The pairing of Sophia Loren and Jean-Paul Belmondo doesn’t work; their scenes together don’t simmer the way you want them to, and the fault is Belmondo’s.  His character, a coddled only son with vaguely left-wing politics (Belmondo wearing glasses and pretending to be an intellectual?  Talk about playing against type!), falls in love with Loren’s character.  She’s aware of his feelings, but she’s too full of life for him, too earthy.  A true woman of the people, although much more beautiful than most people.

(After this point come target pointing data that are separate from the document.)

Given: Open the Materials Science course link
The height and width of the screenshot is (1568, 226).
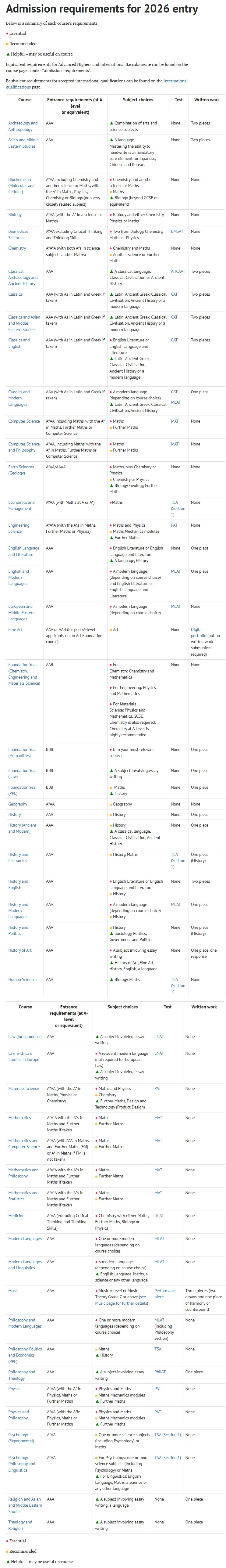Looking at the screenshot, I should (x=24, y=1088).
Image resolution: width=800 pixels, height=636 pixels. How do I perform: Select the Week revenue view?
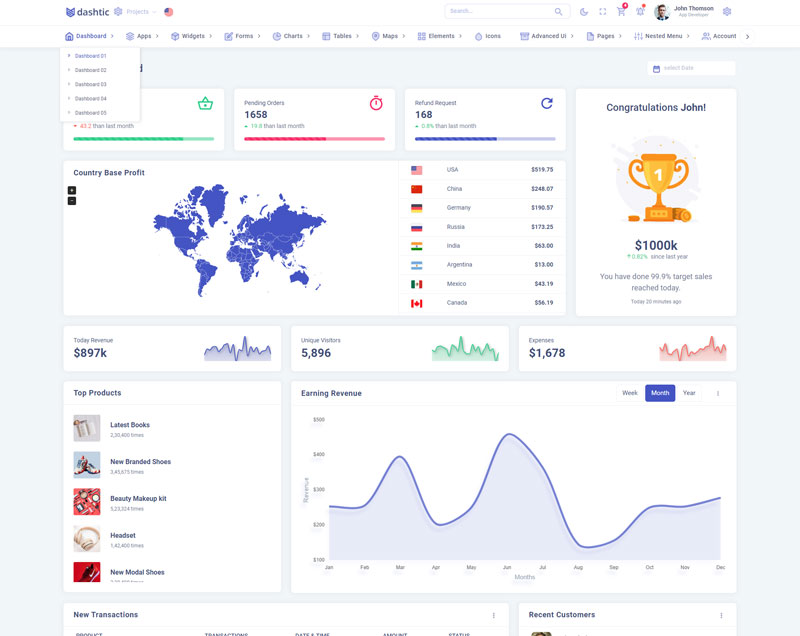click(x=630, y=393)
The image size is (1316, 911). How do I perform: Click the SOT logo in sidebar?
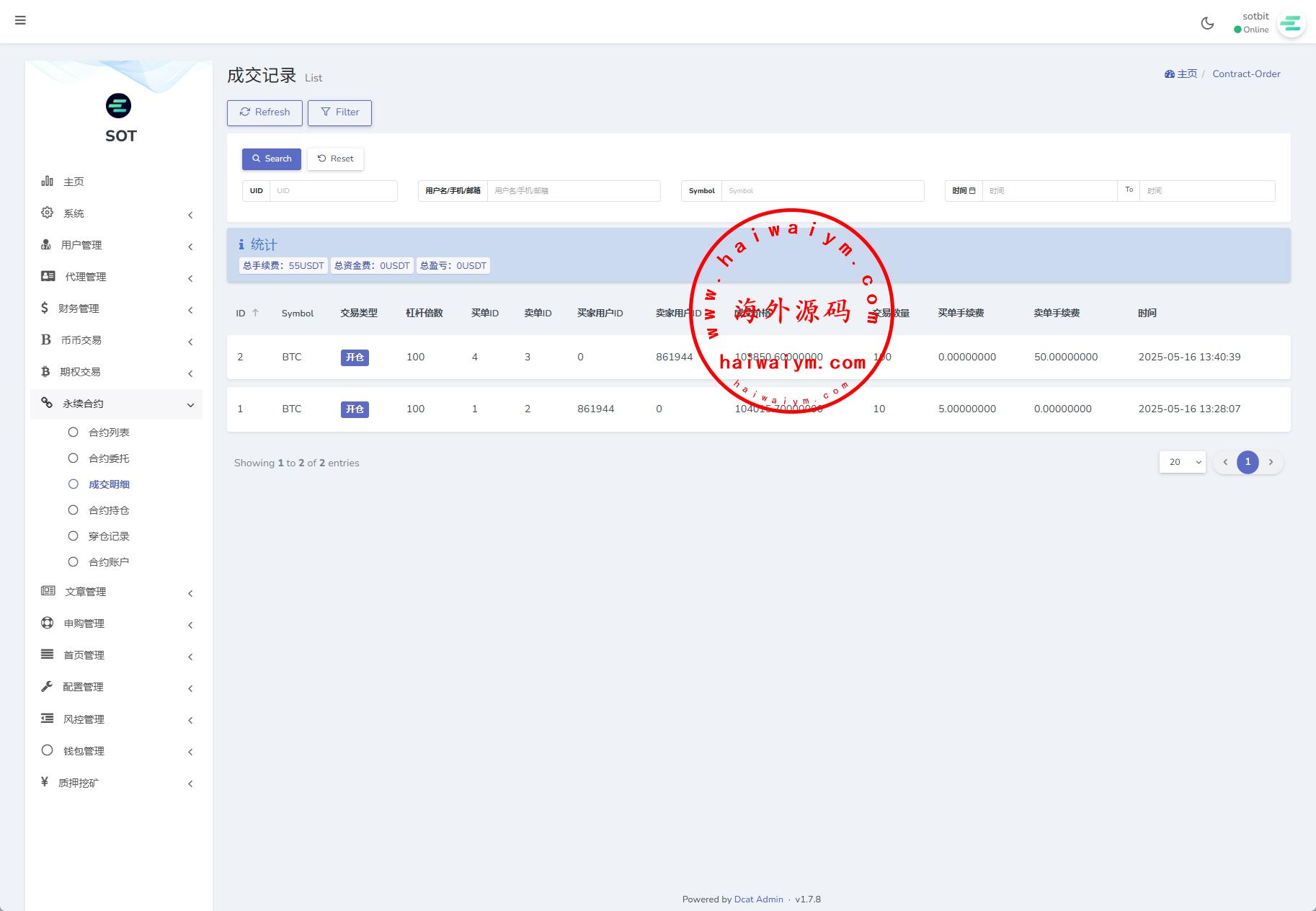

“Two Women” is set in the countryside around Rome in the last months of World War II. Loren’s character, Cesira, escaped the impoverished village in Ciociaria, the region of central Italy where she was born, by marrying an older man.  Now widowed, she owns a grocery in Rome and is raising her teenage daughter alone.  With the city under bombardment by the Allies, mother and daughter flee the city and return to Ciociaria, where they encounter Belmondo’s character, Michele.  He mouths Communist slogans, rhapsodizes about “the peasants,” how the future belongs to them, and complains about privilege—this despite the fact that his family members are Fascists who hoard food and consort with the German occupiers.

Morally speaking, nobody comes off well in this picture.  But that’s what makes it so powerful.  Cesira’s human weakness is apparent from the very beginning.  War destroys the vulnerable, while pointing up the hollowness of ideals such as Michele’s.  Death is random and undeserved; violence and brutality triumph, and who has sympathy to spare for his neighbor?  Only grief unites those who have survived atrocities, and even so, the comfort of shared suffering is fleeting.

Loren conveys all of this in a way that is so genuine!  Credit also goes to Alberto Moravia, the famous Italian writer whose novels spawned many fine films.  His own experiences living near Ciociaria in Central Italy after he and his wife fled the bombing in Rome inspired the book, which Vittorio de Sica faithfully adapted for the screen.  All around, a tour de force that doesn’t glamorize an ugly time.